Excerpt provided:

^^^^^^^^

Fisher's Model

© Eric R. Pianka


Adaptation and Deterioration of Environment

A simple but elegant model of adaptation and undirected environmental deterioration was developed by Fisher (1930). He reasoned that no organism is "perfectly adapted" -- all must fail to conform to their environments in some ways and to differing degrees. However, a hypothetical, perfectly adapted organism can always be imagined (actually this reflects the environment) against which existing organisms may be compared. Fisher's mathematical argument is phrased in terms of an infinite number of "dimensions" for adaptation (only three are used here for ease of illustration).

Imagine an adaptational space of three coordinates representing, respectively, the competitive, predatory, and physical environments (Figure 1). An ideal "perfectly adapted" organism lies at a particular point (say A) in this space, but any given real organism is at another point (say B), some distance, d, away from the point of perfect adaptation. Changes in the position of A correspond to environmental changes making the optimally adapted organism different; changes in B represent changes in the organisms concerned, such as mutations. The distance between the two points, d, represents the degree of conformity between the organism and environment, or the level of adaptation. Fisher noted that very small undirected changes in either organism or environment have a 50:50 chance of being to the organism's advantage (i.e., reducing the distance between A and B). The probability of such improvement is inversely related to the magnitude of the change (Figure 2).


Figure 1. Fisher's model of adaptation and deterioration of environment. Point A represents a hypothetical "perfectly adapted" organism; an actual organism (point B) is never perfectly adapted and thus lies at some distance, d, from point A. The surface of the sphere represents all possible points with a level of adaptation equal to the organism under consideration. Very small undirected changes in either organism (point B) or environment (point A) are equally likely to increase or to decrease the level of adaptation, d. Notice the duality of the model (make A --> B and B --> A).

^^^^^^^^

Given data:

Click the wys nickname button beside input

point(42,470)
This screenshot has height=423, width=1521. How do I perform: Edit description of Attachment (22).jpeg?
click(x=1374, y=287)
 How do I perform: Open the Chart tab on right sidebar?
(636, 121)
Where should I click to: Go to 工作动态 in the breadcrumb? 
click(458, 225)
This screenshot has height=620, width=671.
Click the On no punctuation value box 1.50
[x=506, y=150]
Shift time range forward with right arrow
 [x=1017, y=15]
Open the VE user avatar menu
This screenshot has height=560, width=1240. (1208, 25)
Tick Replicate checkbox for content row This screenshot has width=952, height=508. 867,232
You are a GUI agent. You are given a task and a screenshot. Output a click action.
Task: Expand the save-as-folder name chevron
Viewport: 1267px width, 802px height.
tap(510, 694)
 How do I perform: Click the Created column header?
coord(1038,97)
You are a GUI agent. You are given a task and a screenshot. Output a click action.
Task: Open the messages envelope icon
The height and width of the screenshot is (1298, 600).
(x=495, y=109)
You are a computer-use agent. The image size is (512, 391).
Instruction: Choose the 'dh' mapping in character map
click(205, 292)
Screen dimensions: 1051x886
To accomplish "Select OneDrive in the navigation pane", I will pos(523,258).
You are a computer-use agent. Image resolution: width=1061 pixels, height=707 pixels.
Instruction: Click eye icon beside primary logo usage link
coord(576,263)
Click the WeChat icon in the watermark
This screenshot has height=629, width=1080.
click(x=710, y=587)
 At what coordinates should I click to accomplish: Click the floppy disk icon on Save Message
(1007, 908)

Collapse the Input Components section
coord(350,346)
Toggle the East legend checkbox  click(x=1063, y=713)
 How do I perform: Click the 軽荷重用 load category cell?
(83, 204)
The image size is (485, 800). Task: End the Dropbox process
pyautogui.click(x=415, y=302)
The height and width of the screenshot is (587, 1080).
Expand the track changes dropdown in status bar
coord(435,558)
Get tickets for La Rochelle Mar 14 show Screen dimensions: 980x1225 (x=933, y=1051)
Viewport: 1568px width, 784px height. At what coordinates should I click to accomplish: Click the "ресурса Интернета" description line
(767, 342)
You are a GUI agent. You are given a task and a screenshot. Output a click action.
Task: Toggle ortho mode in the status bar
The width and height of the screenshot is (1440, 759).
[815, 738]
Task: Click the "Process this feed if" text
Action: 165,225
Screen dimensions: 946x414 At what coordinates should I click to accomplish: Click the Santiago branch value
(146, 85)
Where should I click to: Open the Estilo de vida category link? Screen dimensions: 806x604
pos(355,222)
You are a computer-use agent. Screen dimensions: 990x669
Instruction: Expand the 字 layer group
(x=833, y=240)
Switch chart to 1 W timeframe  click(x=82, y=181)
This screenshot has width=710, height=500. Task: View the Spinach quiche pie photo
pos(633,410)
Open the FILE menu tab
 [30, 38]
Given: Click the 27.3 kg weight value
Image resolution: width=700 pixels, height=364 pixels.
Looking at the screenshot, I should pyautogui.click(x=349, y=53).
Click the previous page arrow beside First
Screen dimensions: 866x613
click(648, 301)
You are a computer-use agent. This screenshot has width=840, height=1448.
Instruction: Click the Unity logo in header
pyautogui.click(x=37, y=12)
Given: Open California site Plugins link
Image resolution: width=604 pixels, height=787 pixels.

^^^^^^^^

Problem to solve:
In the text on Fisher's model, what three environments do the coordinates of the adaptational space represent? Answer using only the text.

Result:
The competitive, predatory, and physical environments.